[Stored items]
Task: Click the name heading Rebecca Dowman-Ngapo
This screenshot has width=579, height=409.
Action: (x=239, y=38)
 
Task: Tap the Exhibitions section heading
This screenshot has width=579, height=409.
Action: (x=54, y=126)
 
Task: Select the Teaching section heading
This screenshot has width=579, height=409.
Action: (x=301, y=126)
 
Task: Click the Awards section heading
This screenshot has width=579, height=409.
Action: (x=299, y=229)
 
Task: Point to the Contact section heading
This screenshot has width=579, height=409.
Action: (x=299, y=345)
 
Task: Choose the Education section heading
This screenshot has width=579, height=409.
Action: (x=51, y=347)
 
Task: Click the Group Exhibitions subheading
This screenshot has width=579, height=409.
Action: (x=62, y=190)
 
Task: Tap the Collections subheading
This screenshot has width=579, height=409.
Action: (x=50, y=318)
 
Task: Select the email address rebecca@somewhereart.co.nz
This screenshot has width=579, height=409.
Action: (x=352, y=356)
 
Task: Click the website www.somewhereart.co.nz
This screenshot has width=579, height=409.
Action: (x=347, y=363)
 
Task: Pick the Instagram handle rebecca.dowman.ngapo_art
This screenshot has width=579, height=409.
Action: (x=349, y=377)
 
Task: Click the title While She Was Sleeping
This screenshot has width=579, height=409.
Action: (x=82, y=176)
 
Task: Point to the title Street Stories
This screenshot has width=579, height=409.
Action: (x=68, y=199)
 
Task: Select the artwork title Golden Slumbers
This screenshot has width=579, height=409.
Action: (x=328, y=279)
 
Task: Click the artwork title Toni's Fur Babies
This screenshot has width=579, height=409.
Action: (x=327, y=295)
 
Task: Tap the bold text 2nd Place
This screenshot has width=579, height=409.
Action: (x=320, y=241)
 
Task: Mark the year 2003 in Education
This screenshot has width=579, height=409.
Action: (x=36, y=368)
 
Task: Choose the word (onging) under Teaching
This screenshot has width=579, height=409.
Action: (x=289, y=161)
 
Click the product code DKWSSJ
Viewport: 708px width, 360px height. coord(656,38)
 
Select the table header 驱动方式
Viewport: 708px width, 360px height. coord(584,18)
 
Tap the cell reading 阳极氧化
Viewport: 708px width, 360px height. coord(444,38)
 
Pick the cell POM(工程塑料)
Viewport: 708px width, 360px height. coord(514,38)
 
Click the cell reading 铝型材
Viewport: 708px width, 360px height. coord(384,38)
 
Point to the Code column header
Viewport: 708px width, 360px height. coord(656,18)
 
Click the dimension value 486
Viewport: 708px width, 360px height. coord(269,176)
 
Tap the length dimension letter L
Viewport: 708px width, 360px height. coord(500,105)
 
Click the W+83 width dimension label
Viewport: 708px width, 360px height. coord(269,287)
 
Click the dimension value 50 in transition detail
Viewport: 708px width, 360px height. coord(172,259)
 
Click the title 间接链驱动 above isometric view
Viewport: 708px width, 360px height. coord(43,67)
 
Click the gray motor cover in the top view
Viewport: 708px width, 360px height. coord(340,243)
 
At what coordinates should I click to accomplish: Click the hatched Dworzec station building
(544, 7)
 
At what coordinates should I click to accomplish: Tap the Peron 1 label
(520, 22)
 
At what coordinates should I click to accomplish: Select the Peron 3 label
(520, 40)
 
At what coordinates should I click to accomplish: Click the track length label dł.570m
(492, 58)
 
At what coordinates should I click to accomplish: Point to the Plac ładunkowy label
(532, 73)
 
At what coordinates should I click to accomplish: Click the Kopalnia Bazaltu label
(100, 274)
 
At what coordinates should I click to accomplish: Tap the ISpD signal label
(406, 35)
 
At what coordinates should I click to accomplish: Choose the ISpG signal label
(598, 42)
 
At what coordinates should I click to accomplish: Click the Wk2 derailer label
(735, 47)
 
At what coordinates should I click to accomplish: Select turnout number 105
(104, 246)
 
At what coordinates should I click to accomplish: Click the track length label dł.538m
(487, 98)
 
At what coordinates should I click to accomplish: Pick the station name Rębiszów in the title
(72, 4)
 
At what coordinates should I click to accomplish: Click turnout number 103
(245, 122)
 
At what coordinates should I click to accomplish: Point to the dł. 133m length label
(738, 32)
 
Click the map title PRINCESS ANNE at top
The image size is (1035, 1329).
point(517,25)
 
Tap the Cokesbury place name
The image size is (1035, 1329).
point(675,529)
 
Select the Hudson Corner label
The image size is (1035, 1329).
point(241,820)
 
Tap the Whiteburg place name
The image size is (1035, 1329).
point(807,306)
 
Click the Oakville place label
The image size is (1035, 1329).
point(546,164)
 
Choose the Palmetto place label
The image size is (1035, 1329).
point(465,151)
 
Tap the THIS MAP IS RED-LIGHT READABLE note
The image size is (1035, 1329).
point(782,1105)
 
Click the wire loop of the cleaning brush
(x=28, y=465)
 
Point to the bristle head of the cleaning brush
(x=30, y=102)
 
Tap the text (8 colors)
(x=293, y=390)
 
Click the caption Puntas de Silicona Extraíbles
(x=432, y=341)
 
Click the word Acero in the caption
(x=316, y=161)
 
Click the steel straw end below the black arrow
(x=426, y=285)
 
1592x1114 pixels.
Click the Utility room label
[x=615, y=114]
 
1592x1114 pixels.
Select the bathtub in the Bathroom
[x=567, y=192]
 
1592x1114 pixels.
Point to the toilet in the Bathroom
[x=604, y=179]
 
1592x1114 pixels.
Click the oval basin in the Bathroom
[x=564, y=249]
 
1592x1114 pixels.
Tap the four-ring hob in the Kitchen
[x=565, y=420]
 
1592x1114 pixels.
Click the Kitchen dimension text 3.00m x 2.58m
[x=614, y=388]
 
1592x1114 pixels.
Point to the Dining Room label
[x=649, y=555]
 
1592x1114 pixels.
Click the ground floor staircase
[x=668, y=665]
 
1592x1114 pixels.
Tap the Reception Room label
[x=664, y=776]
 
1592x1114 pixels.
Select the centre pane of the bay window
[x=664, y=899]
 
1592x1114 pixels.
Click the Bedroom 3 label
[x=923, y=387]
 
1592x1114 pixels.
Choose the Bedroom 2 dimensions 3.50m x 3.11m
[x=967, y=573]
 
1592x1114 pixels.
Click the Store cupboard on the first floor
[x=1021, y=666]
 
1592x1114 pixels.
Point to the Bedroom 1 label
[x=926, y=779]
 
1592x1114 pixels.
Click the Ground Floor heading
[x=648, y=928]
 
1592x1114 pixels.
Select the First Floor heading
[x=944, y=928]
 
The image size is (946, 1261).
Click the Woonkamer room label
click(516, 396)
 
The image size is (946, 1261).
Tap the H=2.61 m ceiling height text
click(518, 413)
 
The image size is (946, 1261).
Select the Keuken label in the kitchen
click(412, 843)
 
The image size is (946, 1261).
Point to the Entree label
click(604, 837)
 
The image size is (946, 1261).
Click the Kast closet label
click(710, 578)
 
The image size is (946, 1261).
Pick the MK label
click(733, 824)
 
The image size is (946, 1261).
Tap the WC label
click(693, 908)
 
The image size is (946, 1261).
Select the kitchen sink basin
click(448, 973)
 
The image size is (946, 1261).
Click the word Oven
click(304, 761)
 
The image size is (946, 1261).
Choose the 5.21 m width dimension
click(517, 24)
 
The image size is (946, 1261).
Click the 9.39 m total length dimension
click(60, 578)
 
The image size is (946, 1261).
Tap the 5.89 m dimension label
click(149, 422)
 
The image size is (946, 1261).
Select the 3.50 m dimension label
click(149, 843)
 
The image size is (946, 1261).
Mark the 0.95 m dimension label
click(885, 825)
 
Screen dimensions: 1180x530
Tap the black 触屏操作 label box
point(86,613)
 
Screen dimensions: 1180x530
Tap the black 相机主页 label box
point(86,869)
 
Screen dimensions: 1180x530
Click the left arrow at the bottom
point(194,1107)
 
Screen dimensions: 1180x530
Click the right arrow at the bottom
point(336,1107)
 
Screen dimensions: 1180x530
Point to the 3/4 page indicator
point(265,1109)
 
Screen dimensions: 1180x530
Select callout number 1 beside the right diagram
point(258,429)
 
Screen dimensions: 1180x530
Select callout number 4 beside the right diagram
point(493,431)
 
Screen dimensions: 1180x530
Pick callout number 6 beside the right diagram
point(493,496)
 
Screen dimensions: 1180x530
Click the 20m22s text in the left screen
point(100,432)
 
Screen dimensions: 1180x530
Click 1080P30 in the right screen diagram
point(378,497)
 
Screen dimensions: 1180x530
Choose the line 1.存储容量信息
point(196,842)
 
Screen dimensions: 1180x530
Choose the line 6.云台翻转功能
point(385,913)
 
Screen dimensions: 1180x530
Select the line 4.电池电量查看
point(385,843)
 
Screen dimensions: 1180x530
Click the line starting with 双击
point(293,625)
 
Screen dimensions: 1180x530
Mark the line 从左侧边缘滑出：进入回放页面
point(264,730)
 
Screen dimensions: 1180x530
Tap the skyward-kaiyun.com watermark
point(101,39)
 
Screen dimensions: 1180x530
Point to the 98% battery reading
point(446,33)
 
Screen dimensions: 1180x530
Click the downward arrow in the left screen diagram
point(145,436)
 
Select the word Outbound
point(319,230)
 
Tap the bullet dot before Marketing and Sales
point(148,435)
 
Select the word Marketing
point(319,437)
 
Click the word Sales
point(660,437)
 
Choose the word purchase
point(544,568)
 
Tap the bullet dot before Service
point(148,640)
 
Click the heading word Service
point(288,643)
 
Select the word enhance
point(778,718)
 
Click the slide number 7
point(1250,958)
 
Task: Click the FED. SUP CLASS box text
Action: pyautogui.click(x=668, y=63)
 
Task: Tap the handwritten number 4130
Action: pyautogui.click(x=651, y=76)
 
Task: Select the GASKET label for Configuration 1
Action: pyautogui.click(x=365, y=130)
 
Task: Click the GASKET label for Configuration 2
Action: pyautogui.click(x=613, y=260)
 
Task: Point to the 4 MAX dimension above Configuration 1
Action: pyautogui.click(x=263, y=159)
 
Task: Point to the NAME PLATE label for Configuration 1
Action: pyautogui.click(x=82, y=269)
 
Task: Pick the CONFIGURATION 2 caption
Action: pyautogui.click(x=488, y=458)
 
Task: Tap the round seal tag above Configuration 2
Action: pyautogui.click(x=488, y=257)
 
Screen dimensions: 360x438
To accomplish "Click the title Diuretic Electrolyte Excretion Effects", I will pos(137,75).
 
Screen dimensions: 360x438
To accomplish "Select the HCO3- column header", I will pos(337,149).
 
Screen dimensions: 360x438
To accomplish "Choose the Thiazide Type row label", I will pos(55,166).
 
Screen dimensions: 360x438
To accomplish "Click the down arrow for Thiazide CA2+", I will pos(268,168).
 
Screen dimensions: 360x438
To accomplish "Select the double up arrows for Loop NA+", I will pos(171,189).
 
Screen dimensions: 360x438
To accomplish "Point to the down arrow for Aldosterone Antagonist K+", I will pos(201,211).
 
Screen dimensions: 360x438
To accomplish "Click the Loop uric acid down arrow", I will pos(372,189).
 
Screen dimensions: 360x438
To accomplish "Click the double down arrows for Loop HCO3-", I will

* _What to produce_
Can you rewrite the items as a numbered list, starting with the line that contains "At what coordinates should I click to accomplish: Pick" and going on through the line that contains "point(675,529)", with blank lines left out?

* _Solved problem_
1. At what coordinates should I click to accomplish: Pick the station name Rębiszów in the title
2. (72, 4)
3. At what coordinates should I click to accomplish: Click turnout number 103
4. (245, 122)
5. At what coordinates should I click to accomplish: Point to the dł. 133m length label
6. (738, 32)
7. Click the map title PRINCESS ANNE at top
8. The image size is (1035, 1329).
9. point(517,25)
10. Tap the Cokesbury place name
11. The image size is (1035, 1329).
12. point(675,529)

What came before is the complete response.